Mayor Peter Carlisle has delivered the bluntest assessment yet of a nonprofit under scrutiny for possible misuse of federal funds.

The people in charge of ORI Anuenue Hale “weren’t following the rules” and it’s been difficult to convince them otherwise, he told Civil Beat in an interview last week.

The city still awaits word from the U.S. Department of Housing and Urban Development about its plans to bring the troubled local nonprofit into compliance and avoid the loss of $7.9 million in federal funding.

“This was a very difficult, emotionally-charged situation with the person who had come under the microscope,” Carlisle said in an editorial board interview at Civil Beat headquarters last week. “It’s not like they weren’t doing good things for people, but they weren’t following the rules, and it was very, very difficult to get them to the point where they realized. Their attorney knew it, but it was so hard to get this person there.”

Carlisle didn’t identify “this person” by name, but it’s likely he was referring to Susanna Cheung, the founder of ORI Anuenue Hale, the Central Oahu nonprofit that serves the elderly and disabled citizens.

Carlisle also didn’t specify when ORI finally became convinced of its mistakes.

But as recently as a month ago, Cheung told Civil Beat that ORI was unfairly targeted by HUD. After the Honolulu City Council met on Aug. 3 without asking tough questions of ORI, Cheung said that local HUD official Mark Chandler has discriminated against her company because she’s Chinese, wasn’t born in Hawaii and is female.

“Why are we not being treated equal? I’ve worked very hard. I earned my degree. Except I speak with an accent. My accent is a funny accent to him,” Cheung told Civil Beat. “It’s a personal vendetta. … I think it’s America, we have equal rights. But no, you are not allowed to speak out. You are not allowed to talk back.”

Messages left for Chandler Tuesday afternoon were not immediately returned.

Carlisle was reluctant to assign blame to the administration of former Mayor Mufi Hannemann for a lack of oversight, citing potential litigation. But he did say new Community Services Director Sam Moku and Budget and Fiscal Services Director Mike Hansen have worked closely with ORI to help the nonprofit understand what went wrong and what steps come next.

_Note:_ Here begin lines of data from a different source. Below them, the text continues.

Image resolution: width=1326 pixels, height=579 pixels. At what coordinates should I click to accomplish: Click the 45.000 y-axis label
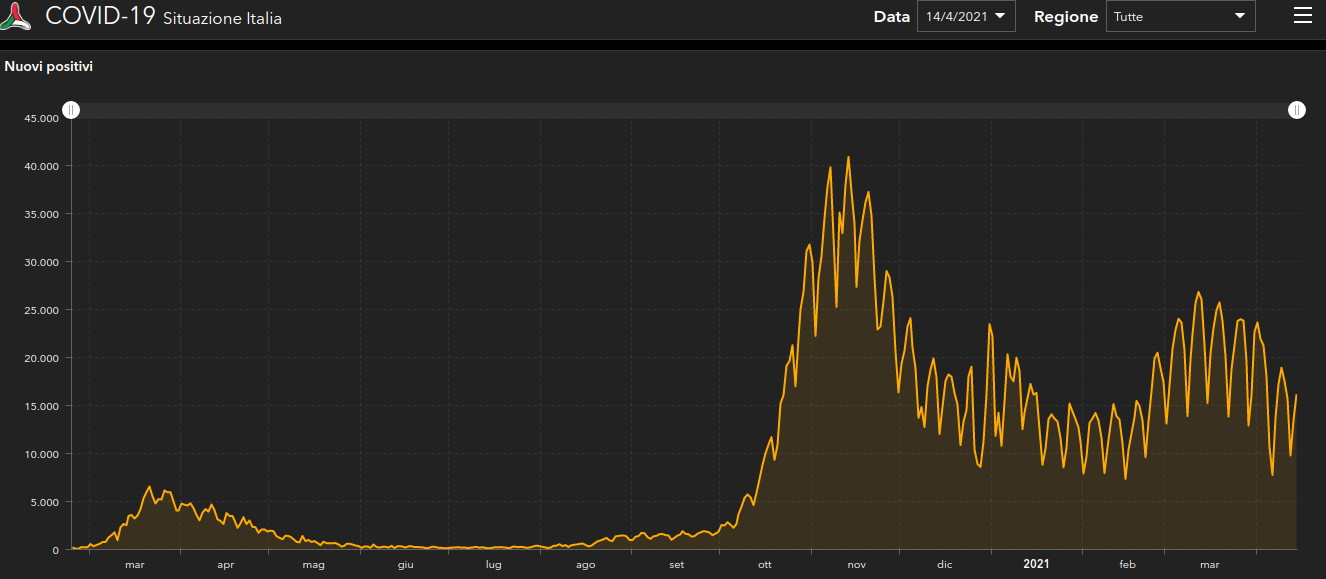tap(42, 118)
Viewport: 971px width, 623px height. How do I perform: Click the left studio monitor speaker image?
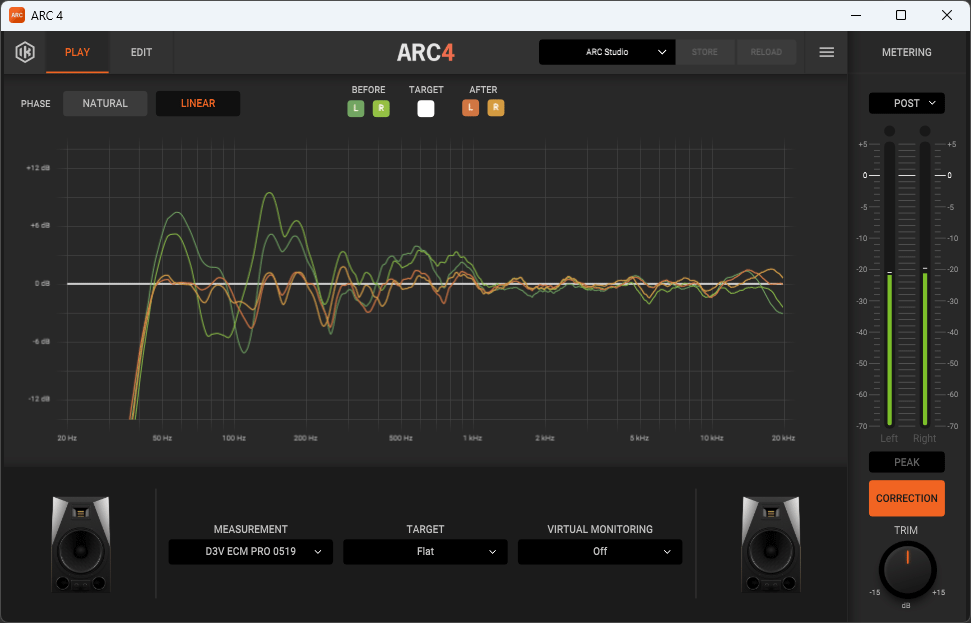coord(80,544)
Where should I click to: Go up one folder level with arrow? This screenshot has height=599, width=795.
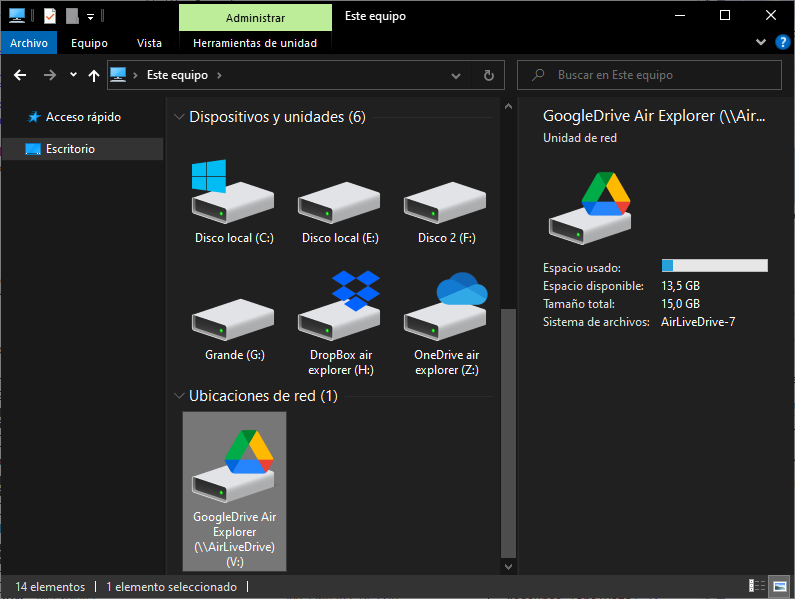(94, 75)
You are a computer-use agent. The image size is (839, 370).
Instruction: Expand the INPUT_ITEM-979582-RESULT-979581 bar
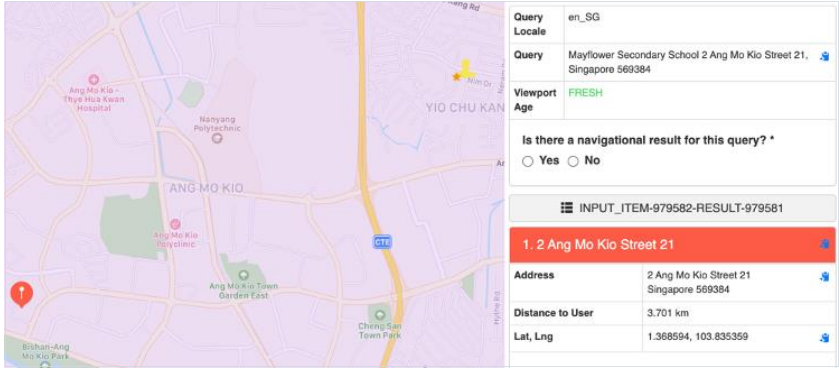(672, 208)
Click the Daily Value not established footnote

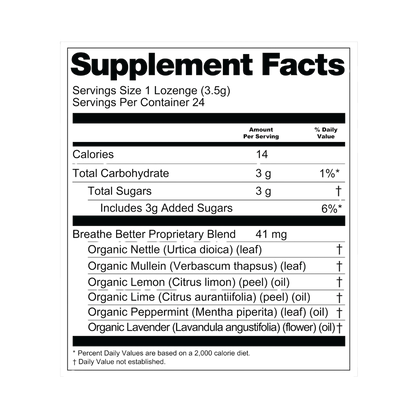pyautogui.click(x=119, y=362)
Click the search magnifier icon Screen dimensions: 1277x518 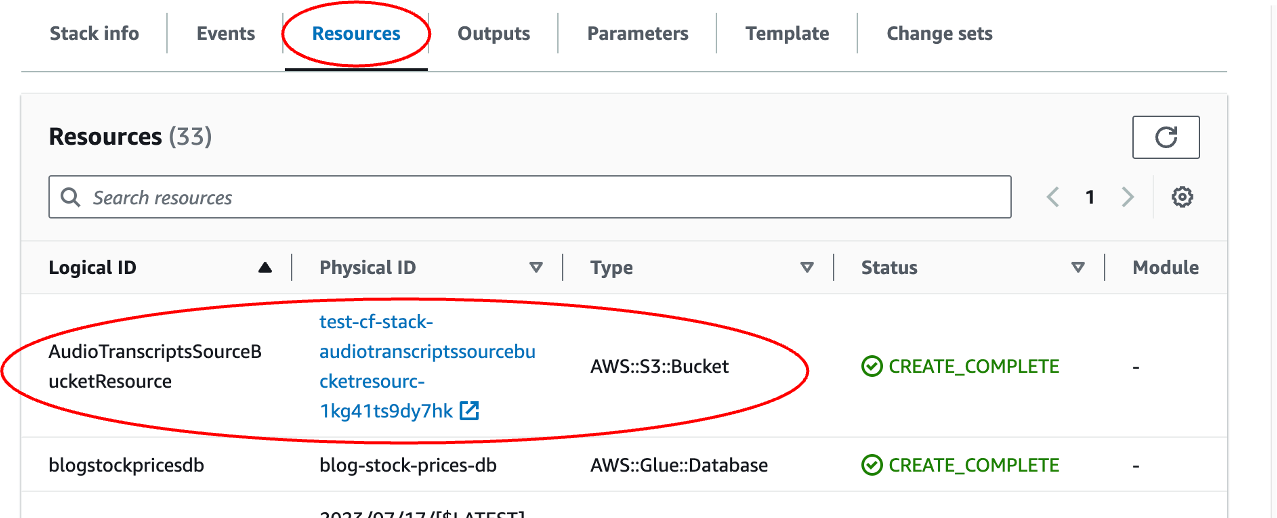(x=70, y=197)
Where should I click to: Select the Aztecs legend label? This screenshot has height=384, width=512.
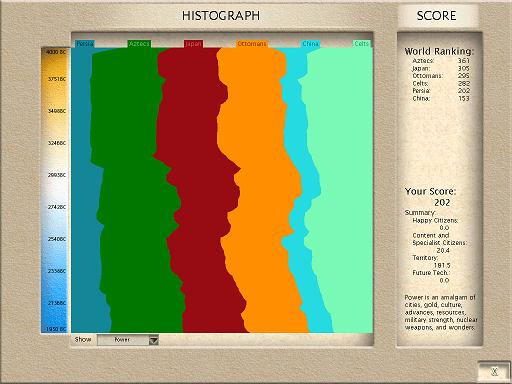point(139,44)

ORI spokeswoman and program director Yvonne de Luna said the company is eagerly awaiting feedback from the city and from HUD. She said ORI has complied with every demand since the compliance issues were first raised in a HUD report earlier this year.

“It seems to me after the three months, we should be at the point of moving forward. I don’t think it’s productive for anybody to keep rehashing over the past,” de Luna said. “I think it has shown our good-faith efforts to respond to HUD’s concerns and to the city’s concerns. Yes, we have our own perspective of the matter. … We kind of want to go past blaming and who does what.”

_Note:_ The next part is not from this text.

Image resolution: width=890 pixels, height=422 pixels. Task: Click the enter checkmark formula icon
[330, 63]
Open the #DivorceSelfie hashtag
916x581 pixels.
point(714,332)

Meanwhile, Carlisle has worked with HUD to make clear the city is moving in the right direction.

“They don’t think that we’re going to get to the point where we’re going to owe money. They’re going to do everything that they can to tell us what we need to do so that that doesn’t happen,” Carlisle said, reprising the theme from an earlier interview with Civil Beat. “I promised them if it includes me standing on my head at the bandstand at Iolani Palace blowing bubbles out of my nose, if he tells me that will save the $7 million, I’ll do it.”